Iran has assured the International Atomic Energy Agency it will comply with its restrictions. But before the deadline arrives, it appears Iran is determined to keep all of its options open. NBC's Andrea Mitchell reports.

As the president heads to summit talks with Asian allies in South America, Iran's suspected nuclear program is his most immediate foreign policy problem. Diplomatic sources tell NBC News the International Atomic Energy Agency will report next week new evidence Iran is still producing a key ingredient for nuclear weapons fuel, only days before it is supposed to freeze its program. Secretary of State Powell, in Chile, says the world should not be surprised.

"I think that the Iranians still have much more to do to convince the international community that they are not moving in the direction of a nuclear weapon," says Secretary Powell.

Gathering intelligence on what Iran is up to has been difficult.

"The real question is whether Iran has hidden facilities that we simply don't know about," says John Pike, a nuclear expert with Globalsecurity.org.

Despite questions about the intelligence, Powell is standing by his claim that Iran is trying to take another critical step, arming its missiles with nuclear warheads. Iranian dissident groups who marched in Washington Friday also say Iran is hiding an illegal nuclear program.

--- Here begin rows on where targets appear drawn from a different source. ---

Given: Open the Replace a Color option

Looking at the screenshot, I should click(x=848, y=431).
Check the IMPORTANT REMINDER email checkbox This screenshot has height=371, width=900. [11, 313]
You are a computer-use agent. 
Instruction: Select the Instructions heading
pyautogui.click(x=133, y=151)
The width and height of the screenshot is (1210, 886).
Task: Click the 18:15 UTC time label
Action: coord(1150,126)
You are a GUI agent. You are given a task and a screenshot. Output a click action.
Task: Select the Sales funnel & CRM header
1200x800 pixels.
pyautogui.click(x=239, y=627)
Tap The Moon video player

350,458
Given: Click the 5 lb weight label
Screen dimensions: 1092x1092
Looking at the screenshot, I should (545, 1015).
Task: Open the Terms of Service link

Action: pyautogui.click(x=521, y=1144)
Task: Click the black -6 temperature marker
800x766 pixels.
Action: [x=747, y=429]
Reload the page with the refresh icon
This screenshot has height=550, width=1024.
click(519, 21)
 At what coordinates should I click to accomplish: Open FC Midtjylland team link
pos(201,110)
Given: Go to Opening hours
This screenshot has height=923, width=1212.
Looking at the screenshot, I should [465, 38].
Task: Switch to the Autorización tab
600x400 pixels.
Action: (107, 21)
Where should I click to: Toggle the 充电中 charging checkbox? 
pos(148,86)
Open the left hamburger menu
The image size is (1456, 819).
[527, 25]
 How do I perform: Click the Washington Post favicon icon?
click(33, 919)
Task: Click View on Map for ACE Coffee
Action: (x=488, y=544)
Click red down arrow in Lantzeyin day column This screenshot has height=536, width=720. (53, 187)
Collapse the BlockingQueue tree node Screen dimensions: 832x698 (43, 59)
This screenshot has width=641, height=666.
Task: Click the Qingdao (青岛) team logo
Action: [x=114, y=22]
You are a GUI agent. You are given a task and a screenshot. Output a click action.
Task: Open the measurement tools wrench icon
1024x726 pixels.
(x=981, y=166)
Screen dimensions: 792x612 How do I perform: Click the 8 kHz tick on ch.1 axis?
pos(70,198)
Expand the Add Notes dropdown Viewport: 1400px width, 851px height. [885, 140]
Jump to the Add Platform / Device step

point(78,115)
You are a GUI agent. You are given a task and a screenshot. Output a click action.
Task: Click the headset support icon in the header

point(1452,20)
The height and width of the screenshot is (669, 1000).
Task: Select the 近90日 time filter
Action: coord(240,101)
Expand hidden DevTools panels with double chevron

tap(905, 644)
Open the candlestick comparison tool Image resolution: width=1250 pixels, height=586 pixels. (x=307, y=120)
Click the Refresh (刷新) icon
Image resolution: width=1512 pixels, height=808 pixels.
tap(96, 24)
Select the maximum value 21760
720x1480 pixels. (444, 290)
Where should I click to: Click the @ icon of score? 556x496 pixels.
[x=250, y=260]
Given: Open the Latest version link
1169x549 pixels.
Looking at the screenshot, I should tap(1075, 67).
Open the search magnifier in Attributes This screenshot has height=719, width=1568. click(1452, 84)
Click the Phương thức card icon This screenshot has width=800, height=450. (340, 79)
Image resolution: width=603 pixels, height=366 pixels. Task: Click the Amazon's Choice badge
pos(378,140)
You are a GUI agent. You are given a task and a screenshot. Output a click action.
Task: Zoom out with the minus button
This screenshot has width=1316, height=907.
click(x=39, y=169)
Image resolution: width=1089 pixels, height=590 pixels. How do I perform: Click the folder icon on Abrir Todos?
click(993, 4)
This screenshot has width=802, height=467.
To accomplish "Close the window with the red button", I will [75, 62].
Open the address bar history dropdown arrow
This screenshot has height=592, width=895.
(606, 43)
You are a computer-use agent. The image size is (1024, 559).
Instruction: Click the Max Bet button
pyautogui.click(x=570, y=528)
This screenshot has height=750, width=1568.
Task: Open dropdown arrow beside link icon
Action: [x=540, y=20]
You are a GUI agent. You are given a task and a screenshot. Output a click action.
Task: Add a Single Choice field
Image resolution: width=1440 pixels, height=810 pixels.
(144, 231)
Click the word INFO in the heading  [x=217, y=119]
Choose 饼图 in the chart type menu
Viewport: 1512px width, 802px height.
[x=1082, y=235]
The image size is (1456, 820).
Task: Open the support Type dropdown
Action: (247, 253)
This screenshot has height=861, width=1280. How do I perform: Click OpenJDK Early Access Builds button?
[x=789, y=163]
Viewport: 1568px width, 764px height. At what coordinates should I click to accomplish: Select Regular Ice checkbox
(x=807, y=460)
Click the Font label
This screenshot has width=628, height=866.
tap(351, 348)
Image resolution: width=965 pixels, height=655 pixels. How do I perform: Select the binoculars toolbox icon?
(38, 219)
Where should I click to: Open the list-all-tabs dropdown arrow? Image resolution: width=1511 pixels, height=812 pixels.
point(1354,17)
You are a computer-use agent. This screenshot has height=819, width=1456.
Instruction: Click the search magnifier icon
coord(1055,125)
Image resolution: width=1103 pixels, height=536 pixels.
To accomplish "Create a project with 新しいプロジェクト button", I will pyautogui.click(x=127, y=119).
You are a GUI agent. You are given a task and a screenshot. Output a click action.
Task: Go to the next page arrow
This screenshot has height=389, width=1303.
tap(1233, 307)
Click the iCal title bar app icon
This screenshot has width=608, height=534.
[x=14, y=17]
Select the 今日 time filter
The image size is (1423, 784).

If Iran is getting closer to going nuclear, what are the president's options? Experts say they are not good. First, economic sanctions. Europe is suspicious of American claims because of its track record on Iraq's weapons of mass destruction.

"The rest of the world looks at this very cynically," says Joseph Cirincione, a nuclear weapons expert with the Carnegie Endowment for International Peace. "They've heard these kind of claims before. They don't trust the United States."

Is there a military option? Israel has secret contingency plans for a preemptive military strike. But if Iran has secret nuclear weapons facilities, they are dispersed around the country and buried so deep, even bunker buster bombs couldn't destroy them. And, of course, U.S. forces already have their hands full.

"Given our exposure in Iraq, I think it would be exceedingly difficult for the U.S. military to do at this time," says Iran expert Ellen Laipson at the Stimson Center.

Officials say the president's best option is to finally persuade Russia's President Putin — whose country is Iran's chief nuclear supplier — that a nuclear Iran would be a threat to the entire world. The president and Putin meet this weekend.